My life now is ruled by a condition called Hyperemesis Gravidarum, and it occurs in about 1% of all pregnancies. If you have it once, you’re more likely to have it in subsequent pregnancies. Clinically, it’s defined as “severe nausea and vomiting during pregnancy,” but every woman reading this who has suffered from it will tell you it is so much more than that.
Morning sickness is one of the most widely-known symptoms of pregnancy. We’ve all seen the TV trope of a woman waking up, running to worship at the porcelain throne, and, suddenly, the “oh no” moment hits her and wham! she realizes she’s pregnant. After that, we may see her vomit once or twice, just to remind us she’s with child. A person with hyperemesis, however, doesn’t have a chance to forget.

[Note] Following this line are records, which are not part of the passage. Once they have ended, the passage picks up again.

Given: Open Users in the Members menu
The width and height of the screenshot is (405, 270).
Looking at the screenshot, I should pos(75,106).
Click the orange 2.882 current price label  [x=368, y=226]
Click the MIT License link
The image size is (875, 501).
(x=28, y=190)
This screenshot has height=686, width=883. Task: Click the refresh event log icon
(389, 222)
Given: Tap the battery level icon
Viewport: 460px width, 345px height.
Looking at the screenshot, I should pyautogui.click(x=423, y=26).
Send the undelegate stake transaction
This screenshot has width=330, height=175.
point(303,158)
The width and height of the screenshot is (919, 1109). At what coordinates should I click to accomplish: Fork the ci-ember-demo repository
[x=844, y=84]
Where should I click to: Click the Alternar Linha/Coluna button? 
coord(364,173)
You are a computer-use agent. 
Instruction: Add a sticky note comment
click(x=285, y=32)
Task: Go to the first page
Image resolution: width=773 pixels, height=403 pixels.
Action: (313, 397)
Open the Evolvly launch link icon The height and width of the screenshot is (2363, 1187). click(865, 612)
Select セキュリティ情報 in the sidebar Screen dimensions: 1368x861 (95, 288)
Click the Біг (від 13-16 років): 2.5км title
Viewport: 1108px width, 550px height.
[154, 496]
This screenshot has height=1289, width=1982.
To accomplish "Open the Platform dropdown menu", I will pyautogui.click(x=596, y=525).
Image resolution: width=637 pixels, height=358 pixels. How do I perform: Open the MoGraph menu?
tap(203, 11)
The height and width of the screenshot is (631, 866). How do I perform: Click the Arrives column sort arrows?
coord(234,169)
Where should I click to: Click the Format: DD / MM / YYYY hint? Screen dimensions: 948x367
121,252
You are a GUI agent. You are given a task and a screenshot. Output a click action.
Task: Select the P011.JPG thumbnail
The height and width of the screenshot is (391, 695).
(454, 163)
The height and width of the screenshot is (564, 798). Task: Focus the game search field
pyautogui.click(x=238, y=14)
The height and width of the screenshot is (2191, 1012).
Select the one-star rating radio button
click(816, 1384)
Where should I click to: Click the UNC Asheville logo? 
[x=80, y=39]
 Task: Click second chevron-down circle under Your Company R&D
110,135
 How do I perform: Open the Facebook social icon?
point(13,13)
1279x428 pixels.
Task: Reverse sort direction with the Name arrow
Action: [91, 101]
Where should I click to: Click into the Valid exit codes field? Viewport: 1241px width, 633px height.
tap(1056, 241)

My routine goes a little like this:
I wake up, and I can feel the tightness in my jaw and the pulling feeling in my stomach. If I’m lucky, I’ll make it to the bathroom, but most of the time the trashcan by my bed catches whatever water I may have in my stomach. I’ll dry heave for up to half an hour because even though there’s nothing in there, my body is saying it has to GET IT ALL OUT. Sometimes, I’ll yell for a drink, just so I have something to chunder. Near the end of my puking spell, I’ll sometimes have tinges of blood from a busted capillary in my throat. Almost always, I barf until I see bile.
Any smell could trigger a vomiting episode. Sometimes, even sounds will make me nauseous. Pictures of food I have thrown up before can get me queasy (RIP my love of lasagna... ugh). And if the toilet area smells bad when I go to upchuck? That adds an extra five minutes of fun before I can get myself under control again.
Well-meaning friends and family always suggest things that could help:
Have you tried eating smaller meals, more often?
You should get some ginger ale/lemonade/cola!
Eat crackers/a banana/pork rinds before you even get out of bed.
Smell peppermint oil/alcohol prep pads/celery, that always helped me.
And I promise, promise, promise, I appreciate that you care. But for a person who has done everything they can to stop spewing, it comes off as condescending. It can make a sufferer feel a little more helpless because they know that there is little they can do but wait it out.
That, in itself, is the hardest part. A person with HG can lose 5-10% (sometimes more) of their body weight as a result of all the technicolor yawning. It’s very common for us to be hospitalized: with my first HG pregnancy, I was admitted twice due to dehydration and acidosis. Our teeth crumble as the enamel is worn away. Some develop eating disorders after their pregnancy ends. Almost all of us develop some form of depression. Many require PICC (Peripherally Inserted Central Catheter) lines to get any sort of nutrition to help our babies grow. We have trouble taking care of ourselves (yesterday, I brushed my hair for the first time in two weeks. It took half an hour.) So many sufferers have to leave their job. We can’t go in public as often as we need to, because what if something at the grocery store makes us upchuck in front of everyone? At its worst, I have had friends terminate due to not being able to live with their hyperemesis any longer. Yet nearly every single one of us, at some point, will be chided and told that what we’re going through is normal.
You may be wondering, “If I can’t offer solutions, what CAN I do to help?”, and I’m glad you asked.
The biggest thing we need is HELP. Around the house. Washing the dishes, helping with the cat box. Cleaning the toilet because we really can’t stand to get up-close and personal with it anymore. Cooking is one of my worst triggers, so check with them to see what they may like to eat (or at least, what they may be able to keep down), or maybe something for their older kids that won’t require any preparation. Even taking their kids out to the park for a little while would give the family some much-needed normalcy in this hectic period in their life, and this year, that would honestly be the best gift I could ever receive.